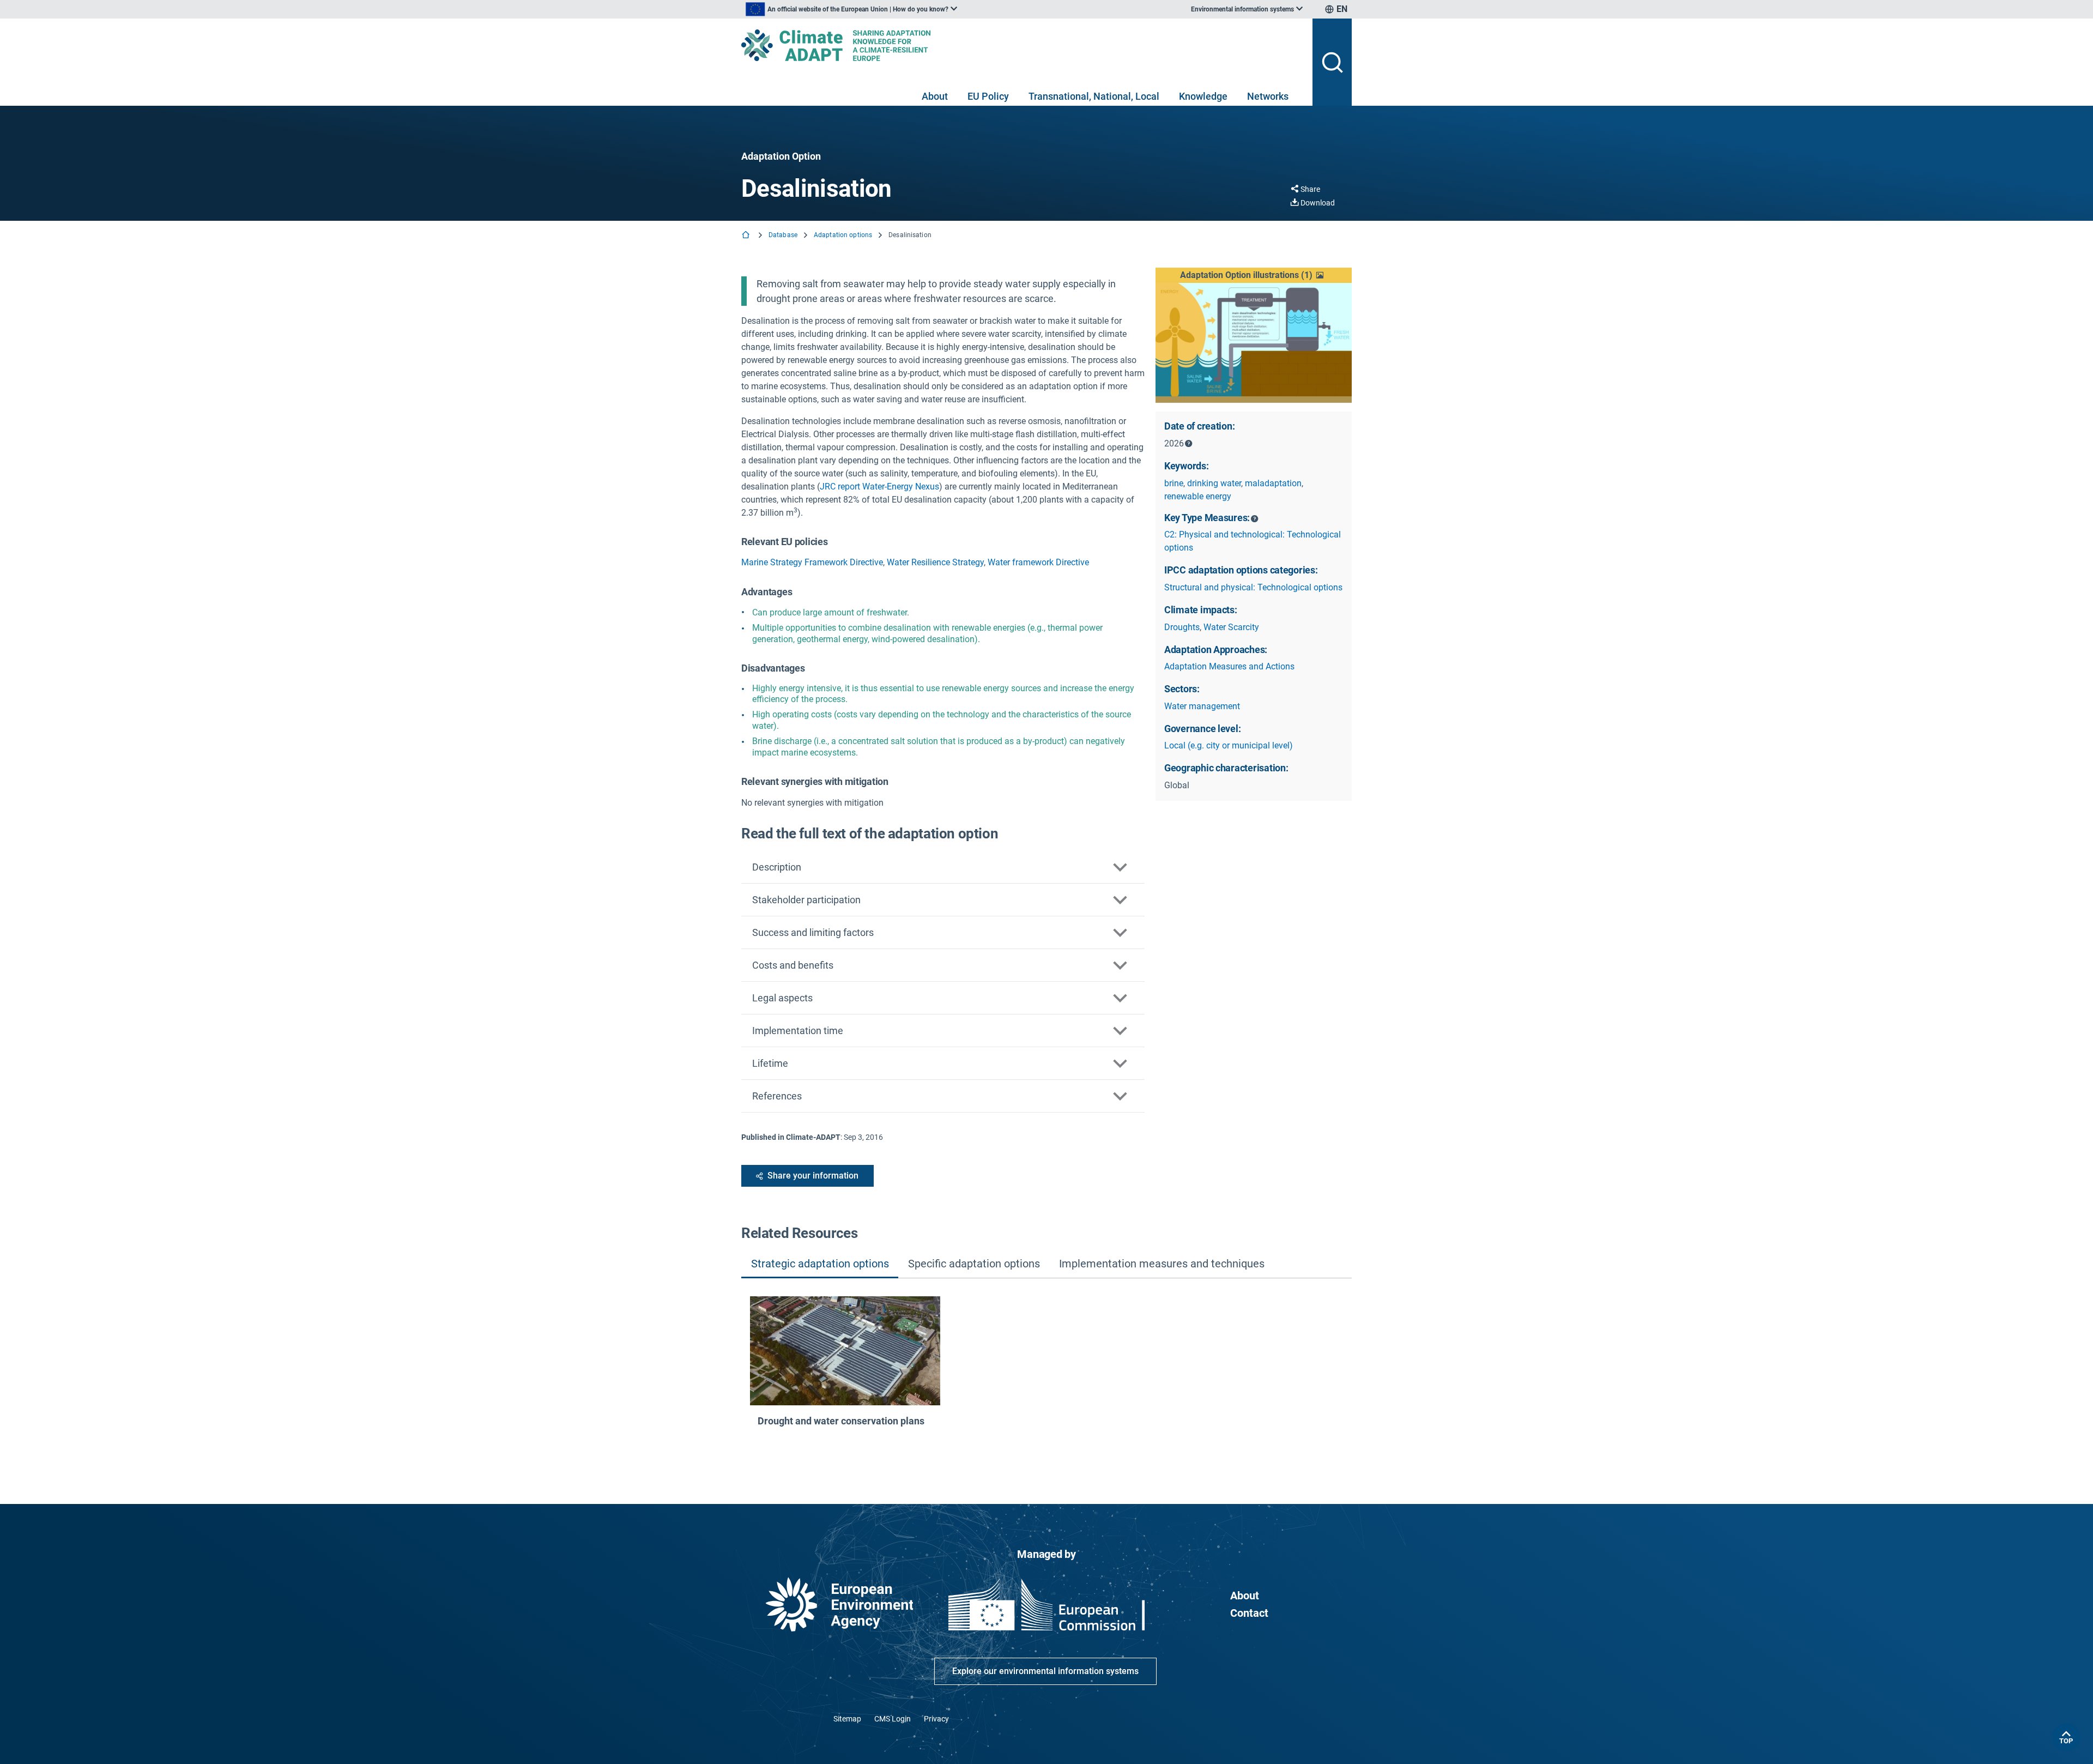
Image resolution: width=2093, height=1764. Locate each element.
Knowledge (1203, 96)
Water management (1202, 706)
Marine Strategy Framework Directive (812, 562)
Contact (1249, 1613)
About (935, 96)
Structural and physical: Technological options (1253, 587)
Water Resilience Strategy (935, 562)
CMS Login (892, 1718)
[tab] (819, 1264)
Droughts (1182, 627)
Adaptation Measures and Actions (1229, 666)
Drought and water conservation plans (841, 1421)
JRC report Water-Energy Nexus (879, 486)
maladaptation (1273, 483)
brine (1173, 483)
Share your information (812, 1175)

- _Requirement_
For the word "Strategy", find all matching lines in the entries above and copy them out.

- _Task output_
Marine Strategy Framework Directive (812, 562)
Water Resilience Strategy (935, 562)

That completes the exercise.